ПОКАЗАННЫЙ ТЕКСТ:
== == ==

24 октября 2024
Накануне аукциона «Коллекция Гурьянова» VLADEY поговорил с Иреной Куксенайте — актрисой, художницей и подругой Георгия Константиновича о его домашнем салоне, их знакомстве и атмосфере ленинградского художественного андеграунда. А еще о том, почему сегодня так важен его музей.
VLADEY: Как вы относитесь к тому, что ваша эпоха и ваше поколение становятся предметами для музейного исследования, как в случае с музеем-квартирой Георгия Гурьянова, которой посвящен предстоящий аукцион VLADEY?
Ирена Куксенайте: С одной стороны, конечно, странновато, а с другой стороны — естественно. Хотелось бы, чтобы и музей Тимура Новикова существовал. А что касается Георгия — само пространство, его наполнение, надеюсь, общими усилиями близких друзей не будет выглядеть как мемориал, а все-таки наполнится его бесконечным жизненным антуражем. И всевозможными мелкими, но на самом деле значимыми деталями и объектами. Было бы чудесно, чтобы люди могли понять, насколько это был интересный период и для искусства, и для жизни. На сегодняшний момент кажется, что это происходило даже не в прошлом веке, а тысячелетия назад. Но многообразие и наполнение ежедневной жизни могло бы действительно достойно проиллюстрировать масштаб этих личностей.
V: Вы сказали про стиль жизни — действительно ли в среде ленинградского художественного андеграунда не было никакого разделения на художников, музыкантов? Как вы вообще познакомились с Георгием?

== == ==

ПОСТАВЛЕННАЯ ЗАДАЧА:
Продолжите интервью с Иреной Куксенайте о Георгии Гурьянове, начав сразу после последней реплики.

ПРЕДОСТАВЛЕННЫЙ МАТЕРИАЛ:
== == ==

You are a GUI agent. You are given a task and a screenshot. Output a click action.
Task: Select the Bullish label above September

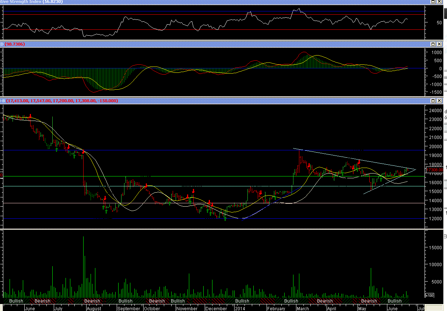coord(126,301)
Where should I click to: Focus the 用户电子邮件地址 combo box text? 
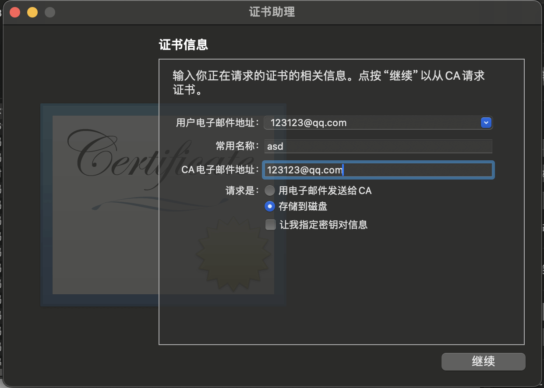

== == ==

РЕЗУЛЬТАТ ЗАДАНИЯ:
И.К.: Мы познакомились с группой «Кино» на Мосфильме в декабре 1986 года, и представил меня ребятам Сергей Александрович Соловьев, который готовился к съемкам кинофильма «Асса». Цой, Каспарян и Георгий Гурьянов мне сразу как-то улыбнулись, и задружились мы сходу. Тогда, конечно же, это была группа «Кино», но в ходе знакомства выяснилось, что они все художники. А еще Тимур Петрович Новиков со своими продюсерским и организационным способностям мог развить любую личность до космического масштаба. Теория всечества у него была поставлена на широкую ногу. Он всегда действовал, руководствуясь любимым правилом — что похвала нужна художнику, как канифоль для смычка виртуоза. Он всех всегда расхваливал, любой талант возводил до небес, и если что-то над чем-то доминировало, то человек становился либо гениальным новым художником, либо гениальным новым композитором, либо гениальным новым кинематографистом, и так далее.
Ирена Куксенайте с работой Гурьянова «Кронштадт». Фотография Георгия Гурьянова из личного архива
Созвездие этих ярчайших личностей, конечно же, очаровало мое сознание. И познакомившись со всеми, мы уже не смогли разлучиться. Просто это была такая чудесная компания, что хотелось все время с ними пребывать, поэтому я, очарованная прекрасным сообществом, эмигрировала из Москвы в Петербург. А с Георгием Гурьяновым сближение произошло, когда мы возвращались со съемок из Ялты в Москву на поезде. Компания была чудесная: Тимур Петрович Новиков, Георгий Константинович Гурьянов, Сергей Шутов и я практически одни ехали в вагоне и без конца слушали любимые песни, музыку на Walkman’е. Тогда это был популярный кассетный аксессуар. И вот в какой-то момент зазвучала песня Dead or Alive — You Spin Me Round. Я сказала: «вау, это же моя любимая песня!». На что Георгий ответил: «нет, это моя любимая песня». Так вот музыкальные предпочтения вдруг раскрылись по полной. Собственно, группа «Кино» — это первая русская группа, которая мне «зашла». Георгий был настолько проникнут всей современной музыкой, ритмом, что подборочка у него всегда была зачетная.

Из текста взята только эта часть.